▶ **TO DO**
Check each statement below against the text on cleaning music data and answer yes or no, quoting the words from the text that decide it. 1. The wrong Spotify data listed for "Waylon + Willie" came from a 2018 album by Jelly Roll and Struggle Jennings. 2. Averaging the data worked well for spotting listening trends. 3. Checking albums through the Discogs API also removed bonus tracks that were not on the original release.
---------- READING TEXT
Some of the features like Acousticness seemed to have average shifts over time, but this did not get me closer to finding listening trends within music.  When observing the same data by "bands discography", I saw a similar output that would better be described by a singular value rather than a trend or relationship. 

***Beatles Discography:*** 

![Beatles_discograpy.PNG](attachment:838b10d0-da10-4f38-9751-dab7b74c2f2b.PNG)

***Taylor Swift Discography:*** 

![Taylorswift_discograpy.PNG](attachment:7c1c029e-92a6-4aea-9d91-43a2e20862ef.PNG)

***Average Feature Lines Comparing Artists:*** 

![artist_features_compare.PNG](attachment:4a14185a-d329-4825-88d5-a604154251ee.PNG)

Averaging this data was not suitable for spotting the kinds of things that I wanted to see.  However, during early phases of exploratory data analysis I found some dirty data that required me to spend some time cleaning and redesigning the database.  This is common in data science and analytics projects.  

#### **Database Cleaning and Redesign:**

Cleaning the database was a crucial step to ensure that I was using representative data sets.  I found albums like "Waylon + Willie" (The Willie Nelson and Waylon Jennings album from 1978) that had the correct "Top 200" album and artist name, but the Spotify features information was for a completely incorrect album.  In this case it contained a 2018 Hip-Hop/Country-Rap album "Waylon & Willie 2" by Jelly Roll and Struggle Jennings.  By filtering the "Top 200" album names into the Discogs API to retrieve the earliest track list for the album by that name, I could automate verification of albums.  This process also cleaned certain albums that had bonus tracks that were not on the original album release. 

***Original Database Entry Vs. Intended Album:***

![Willie_list.PNG](attachment:09391263-97da-44ea-a386-8fdc95c84eea.PNG) 

***Original Database Entry Vs. Actual Album:***

![Rap_willie_list.PNG](attachment:69097d36-ef78-4cfb-821e-eac642ae012e.PNG)
--------------------
---------- ENTRIES SHOWN
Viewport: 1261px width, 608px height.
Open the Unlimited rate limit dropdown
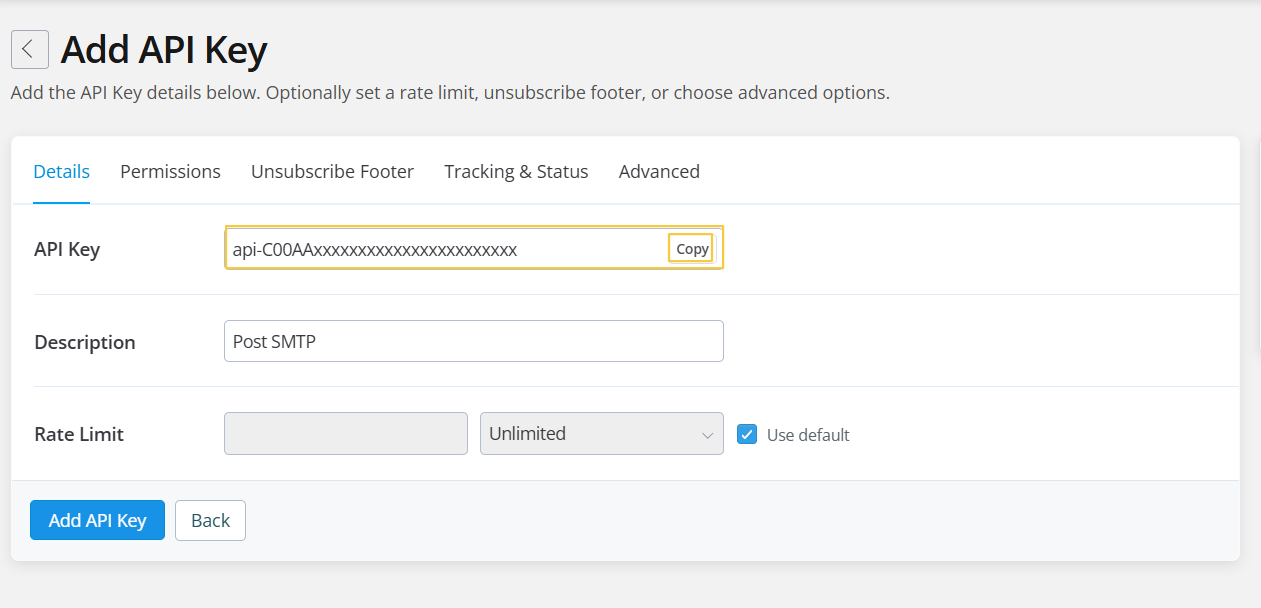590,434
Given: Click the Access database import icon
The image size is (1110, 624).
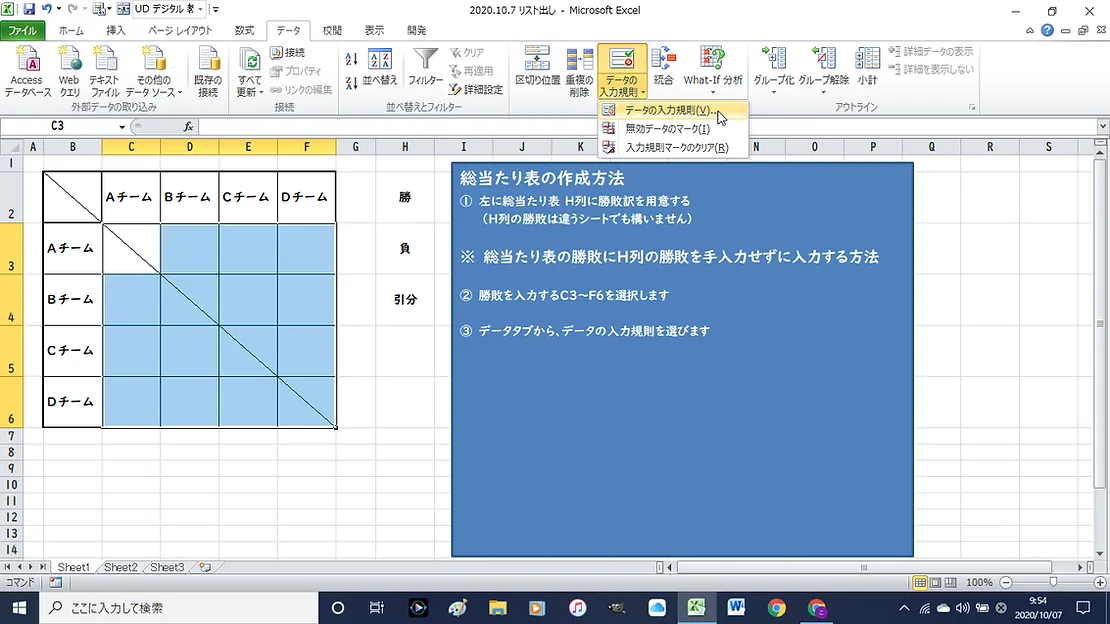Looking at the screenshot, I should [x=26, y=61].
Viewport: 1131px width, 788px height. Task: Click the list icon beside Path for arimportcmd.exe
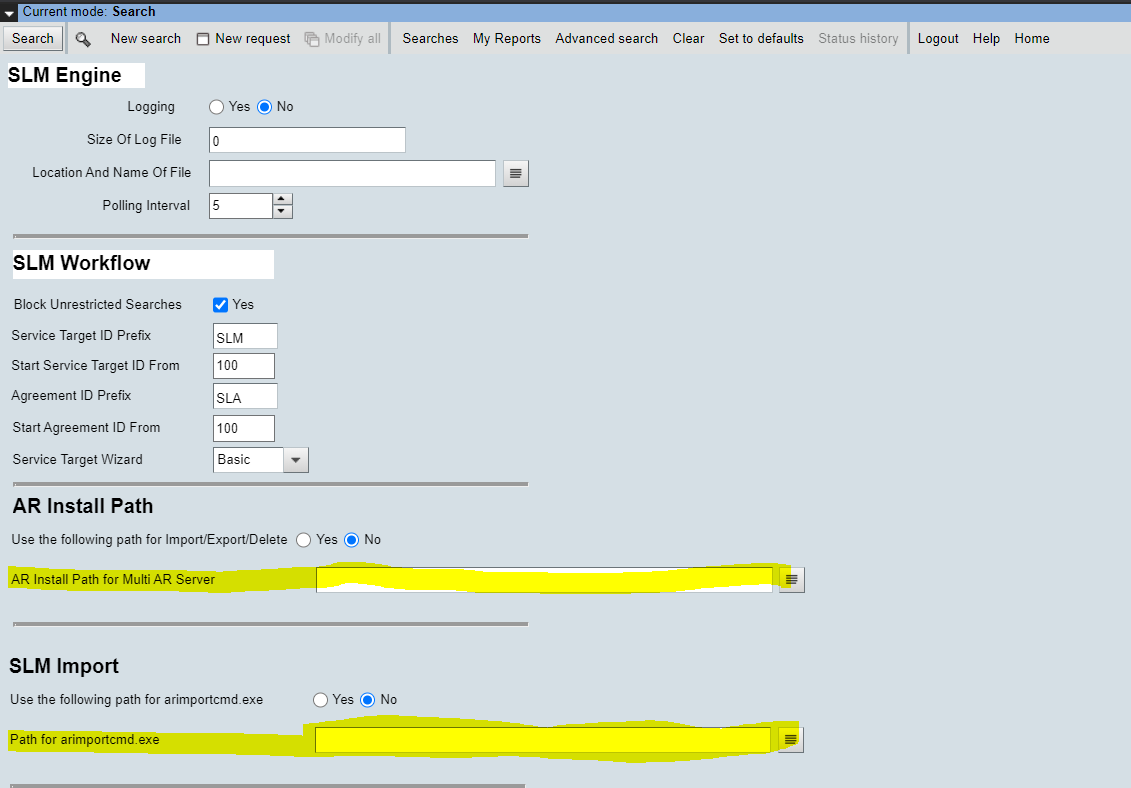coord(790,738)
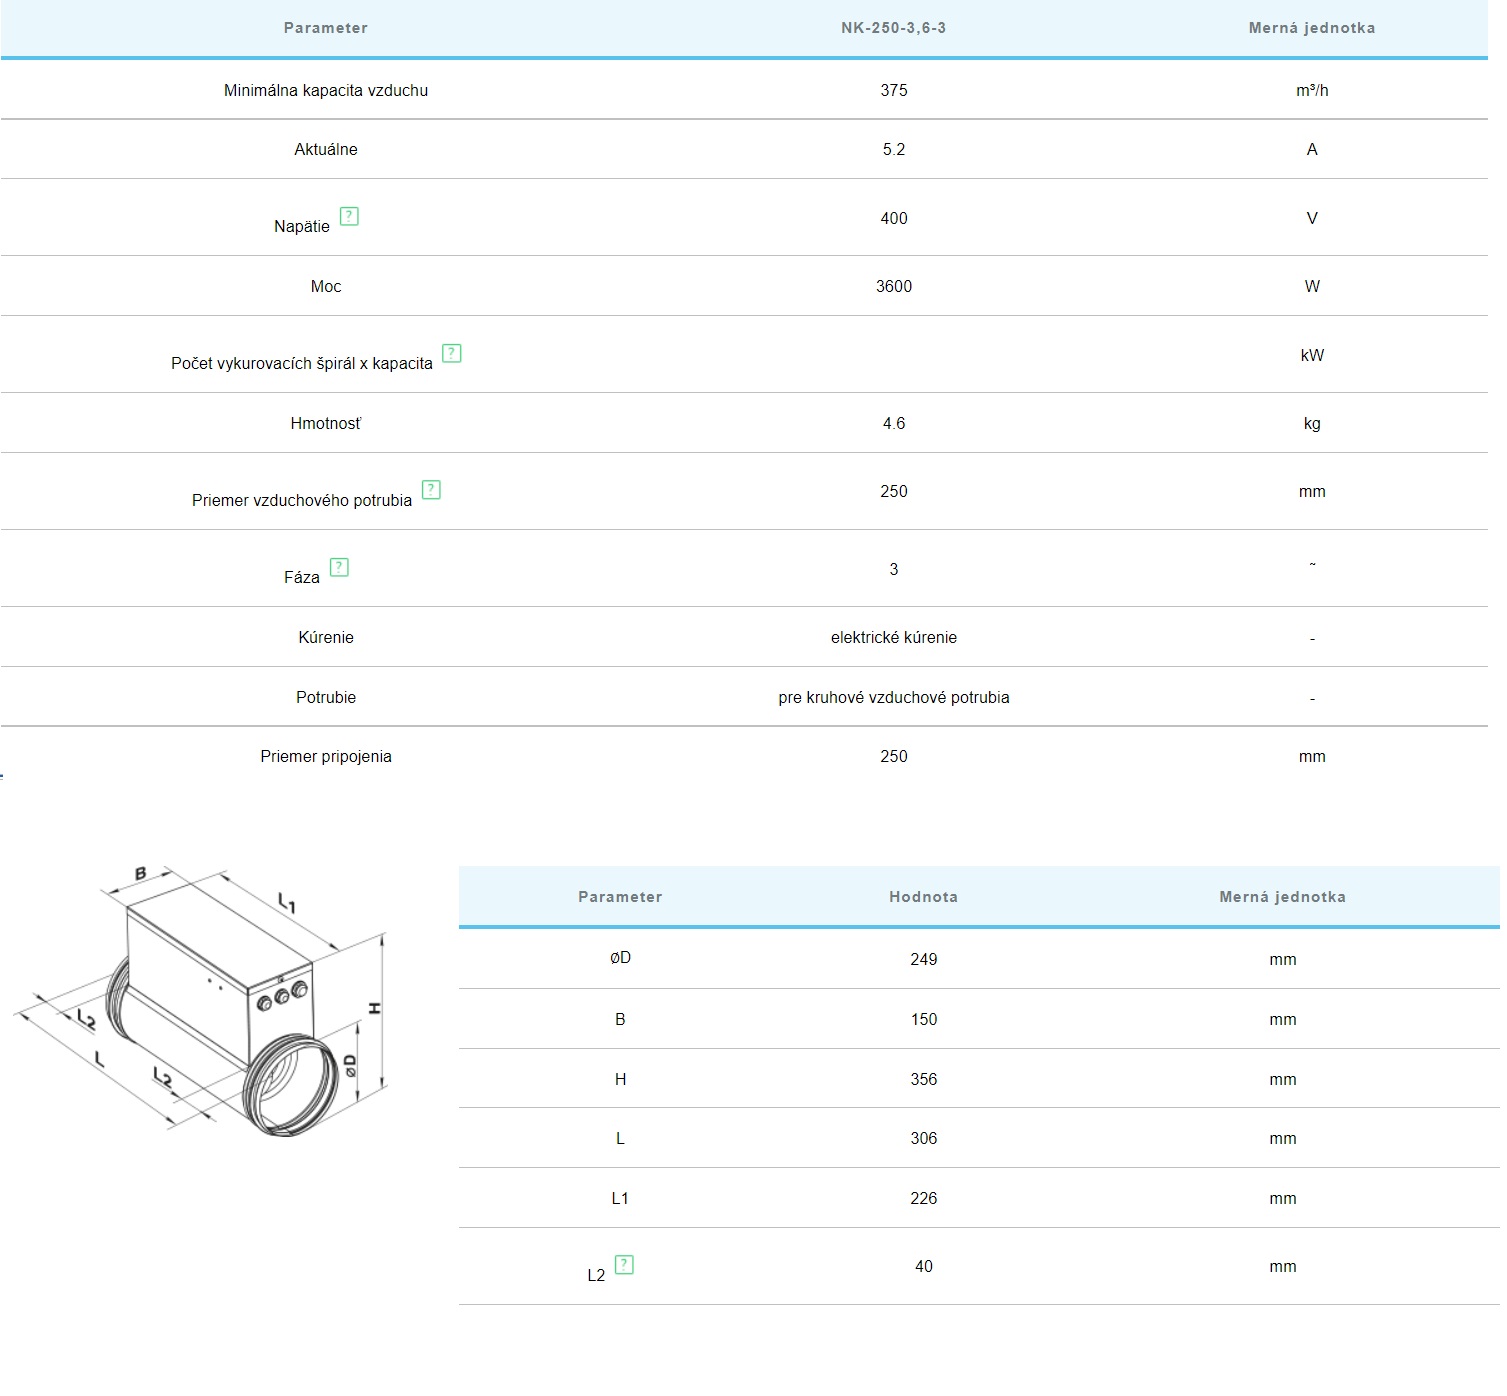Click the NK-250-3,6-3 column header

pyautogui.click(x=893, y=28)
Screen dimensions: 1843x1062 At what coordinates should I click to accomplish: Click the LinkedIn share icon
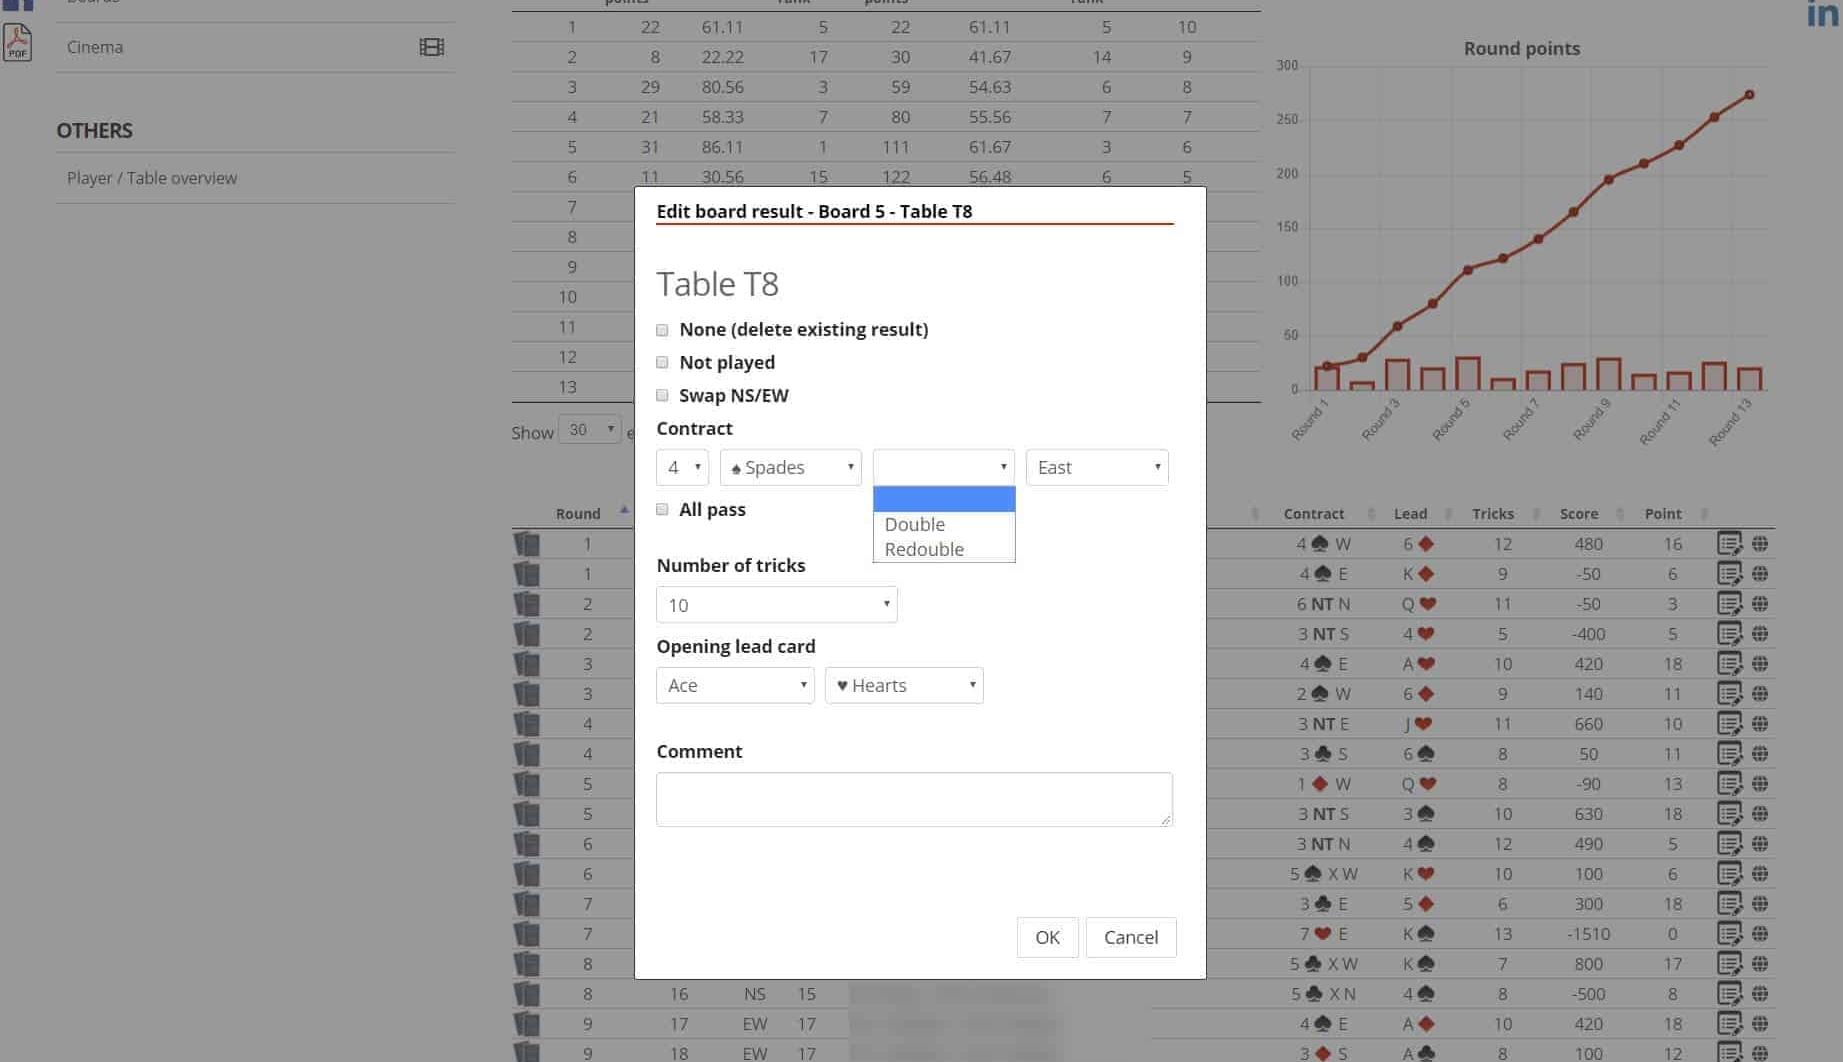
--------------------
▶ **TASK SOLUTION**
1. Yes: "In this case it contained a 2018 Hip-Hop/Country-Rap album "Waylon & Willie 2" by Jelly Roll and Struggle Jennings."
2. No: "Averaging this data was not suitable for spotting the kinds of things that I wanted to see."
3. Yes: "This process also cleaned certain albums that had bonus tracks that were not on the original album release."